Faced with the impacts of climate change, countries around the world are striving to adopt renewable sources of energy in order to reduce their emission of CO2 gases. There are several planned onshore wind farms at advanced stages that are soon to be made operational, but there is an increasing issue in the form of land area scarcity, hence highlighting the importance of alternatives scenarios offshore. In this paper, a methodology is proposed for assessing and optimizing wind turbines placement in offshore wind farms. In this research, the design method considers the optimal wind farm location and wind turbine layout, developed using an approach that couples a Weather Research and Forecasting (WRF) mesoscale model with a Genetic algorithm (GA). Even though increased numbers of turbines result in greater energy production, wake effects are seen to cause steeply increasing marginal costs. A comparative cost study is further performed for the different arrangements; GA model, linear line and block arrangement. It is first demonstrated that optimizing wind farm layout with the GA results in somewhat lower installation cost (4.4%) than a standard linear wind farm arrangement. The GA is then used to optimize layouts for increasing numbers of wind turbines and generate a full marginal cost (or supply) functions for wind energy at the case-study site. Turbine density is thus shown to be a critical consideration for wind farm economics at the study site.

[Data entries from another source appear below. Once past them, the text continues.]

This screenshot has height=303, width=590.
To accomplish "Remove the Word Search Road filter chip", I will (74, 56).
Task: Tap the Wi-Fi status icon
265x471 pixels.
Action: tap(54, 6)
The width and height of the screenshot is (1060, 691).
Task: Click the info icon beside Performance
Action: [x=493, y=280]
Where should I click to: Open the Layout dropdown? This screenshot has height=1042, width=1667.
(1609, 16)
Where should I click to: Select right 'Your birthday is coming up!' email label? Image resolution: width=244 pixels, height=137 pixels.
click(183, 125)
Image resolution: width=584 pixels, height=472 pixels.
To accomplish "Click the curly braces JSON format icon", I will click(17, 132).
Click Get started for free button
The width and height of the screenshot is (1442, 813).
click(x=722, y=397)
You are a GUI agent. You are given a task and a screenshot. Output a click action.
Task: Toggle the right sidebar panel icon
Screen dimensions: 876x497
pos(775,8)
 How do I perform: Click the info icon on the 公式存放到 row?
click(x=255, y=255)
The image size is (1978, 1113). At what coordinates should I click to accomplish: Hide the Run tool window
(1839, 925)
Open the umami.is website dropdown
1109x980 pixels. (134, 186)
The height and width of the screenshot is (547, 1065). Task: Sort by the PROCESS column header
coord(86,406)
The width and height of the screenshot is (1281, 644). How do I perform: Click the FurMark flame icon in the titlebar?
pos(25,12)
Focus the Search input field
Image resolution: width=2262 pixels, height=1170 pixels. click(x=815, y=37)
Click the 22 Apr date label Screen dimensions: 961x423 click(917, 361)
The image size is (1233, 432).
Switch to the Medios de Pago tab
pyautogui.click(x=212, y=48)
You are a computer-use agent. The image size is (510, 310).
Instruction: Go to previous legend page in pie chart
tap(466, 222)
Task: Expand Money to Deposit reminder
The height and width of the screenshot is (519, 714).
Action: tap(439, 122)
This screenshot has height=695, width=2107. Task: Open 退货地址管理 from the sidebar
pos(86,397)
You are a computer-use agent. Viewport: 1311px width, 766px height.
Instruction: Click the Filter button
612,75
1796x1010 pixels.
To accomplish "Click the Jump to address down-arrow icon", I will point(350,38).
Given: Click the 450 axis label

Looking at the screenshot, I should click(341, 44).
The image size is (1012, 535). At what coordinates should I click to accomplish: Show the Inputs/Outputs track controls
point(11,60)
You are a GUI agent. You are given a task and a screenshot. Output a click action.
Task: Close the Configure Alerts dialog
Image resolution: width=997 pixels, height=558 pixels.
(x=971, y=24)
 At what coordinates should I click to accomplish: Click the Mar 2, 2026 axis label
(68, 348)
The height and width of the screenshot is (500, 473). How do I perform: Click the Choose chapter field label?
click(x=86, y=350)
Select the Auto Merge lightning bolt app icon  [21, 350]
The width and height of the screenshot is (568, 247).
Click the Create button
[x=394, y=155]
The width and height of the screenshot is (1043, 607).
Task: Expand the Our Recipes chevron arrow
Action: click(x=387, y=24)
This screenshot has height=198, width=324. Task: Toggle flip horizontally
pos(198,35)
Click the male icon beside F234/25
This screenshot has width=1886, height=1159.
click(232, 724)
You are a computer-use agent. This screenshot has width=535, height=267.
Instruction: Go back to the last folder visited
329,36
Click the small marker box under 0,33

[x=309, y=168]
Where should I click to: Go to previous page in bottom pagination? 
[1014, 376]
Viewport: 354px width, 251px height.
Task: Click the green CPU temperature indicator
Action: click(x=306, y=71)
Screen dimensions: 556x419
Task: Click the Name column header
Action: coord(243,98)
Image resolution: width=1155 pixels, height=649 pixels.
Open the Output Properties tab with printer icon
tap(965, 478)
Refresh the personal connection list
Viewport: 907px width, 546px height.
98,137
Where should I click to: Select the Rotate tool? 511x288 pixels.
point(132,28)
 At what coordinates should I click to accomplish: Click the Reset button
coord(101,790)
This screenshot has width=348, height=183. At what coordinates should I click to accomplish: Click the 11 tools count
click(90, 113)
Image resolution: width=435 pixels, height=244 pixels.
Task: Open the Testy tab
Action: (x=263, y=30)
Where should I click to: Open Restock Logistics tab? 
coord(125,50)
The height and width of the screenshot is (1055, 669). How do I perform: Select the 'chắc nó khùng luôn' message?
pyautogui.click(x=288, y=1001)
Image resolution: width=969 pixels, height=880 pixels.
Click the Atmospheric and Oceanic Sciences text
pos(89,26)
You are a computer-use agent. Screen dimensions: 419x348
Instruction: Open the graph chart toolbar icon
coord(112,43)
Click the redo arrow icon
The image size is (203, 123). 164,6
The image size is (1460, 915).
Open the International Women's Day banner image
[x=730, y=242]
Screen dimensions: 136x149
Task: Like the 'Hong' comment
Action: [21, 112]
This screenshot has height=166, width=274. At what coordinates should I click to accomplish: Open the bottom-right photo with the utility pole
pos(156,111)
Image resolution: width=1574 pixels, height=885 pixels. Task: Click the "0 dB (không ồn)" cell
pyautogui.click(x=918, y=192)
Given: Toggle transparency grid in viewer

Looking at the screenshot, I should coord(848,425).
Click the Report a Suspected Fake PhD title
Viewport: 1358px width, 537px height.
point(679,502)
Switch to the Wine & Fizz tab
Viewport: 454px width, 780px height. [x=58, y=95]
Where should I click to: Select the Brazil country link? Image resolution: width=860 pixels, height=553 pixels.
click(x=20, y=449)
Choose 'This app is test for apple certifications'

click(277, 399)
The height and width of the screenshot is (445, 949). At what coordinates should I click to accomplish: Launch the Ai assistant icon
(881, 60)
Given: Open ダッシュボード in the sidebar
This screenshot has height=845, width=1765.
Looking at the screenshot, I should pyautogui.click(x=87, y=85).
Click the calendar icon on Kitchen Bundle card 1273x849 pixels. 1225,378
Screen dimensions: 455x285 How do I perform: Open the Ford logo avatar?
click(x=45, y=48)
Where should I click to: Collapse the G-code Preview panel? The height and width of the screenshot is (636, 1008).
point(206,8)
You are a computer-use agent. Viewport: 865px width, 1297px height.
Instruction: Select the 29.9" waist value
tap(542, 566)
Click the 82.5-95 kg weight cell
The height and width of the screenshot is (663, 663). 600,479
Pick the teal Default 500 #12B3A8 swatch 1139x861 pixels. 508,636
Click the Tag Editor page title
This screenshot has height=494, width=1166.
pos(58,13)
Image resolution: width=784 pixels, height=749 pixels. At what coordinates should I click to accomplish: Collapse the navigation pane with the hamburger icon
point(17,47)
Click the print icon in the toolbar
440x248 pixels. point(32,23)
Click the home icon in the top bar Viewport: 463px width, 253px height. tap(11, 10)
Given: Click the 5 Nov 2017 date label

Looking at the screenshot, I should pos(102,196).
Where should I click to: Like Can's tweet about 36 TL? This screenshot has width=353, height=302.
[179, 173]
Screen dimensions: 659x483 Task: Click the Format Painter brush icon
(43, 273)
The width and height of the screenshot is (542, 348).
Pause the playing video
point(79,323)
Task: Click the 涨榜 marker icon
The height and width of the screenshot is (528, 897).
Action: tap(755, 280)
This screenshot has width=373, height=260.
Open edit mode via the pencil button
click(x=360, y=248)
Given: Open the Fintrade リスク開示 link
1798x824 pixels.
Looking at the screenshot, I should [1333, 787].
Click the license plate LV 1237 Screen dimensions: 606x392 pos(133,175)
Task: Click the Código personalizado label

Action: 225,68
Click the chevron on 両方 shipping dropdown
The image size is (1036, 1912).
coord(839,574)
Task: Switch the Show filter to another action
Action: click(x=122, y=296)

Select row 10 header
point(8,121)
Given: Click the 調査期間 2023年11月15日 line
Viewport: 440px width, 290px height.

The methods presented in this study are easily adaptable to offshore wind farm design and economic assessment in other locations.

Suggested Citation

  • Dhunny, A.Z. & Timmons, D.S. & Allam, Z. & Lollchund, M.R. & Cunden, T.S.M., 2020. "An economic assessment of near-shore wind farm development using a weather research forecast-based genetic algorithm model," Energy, Elsevier, vol. 201(C).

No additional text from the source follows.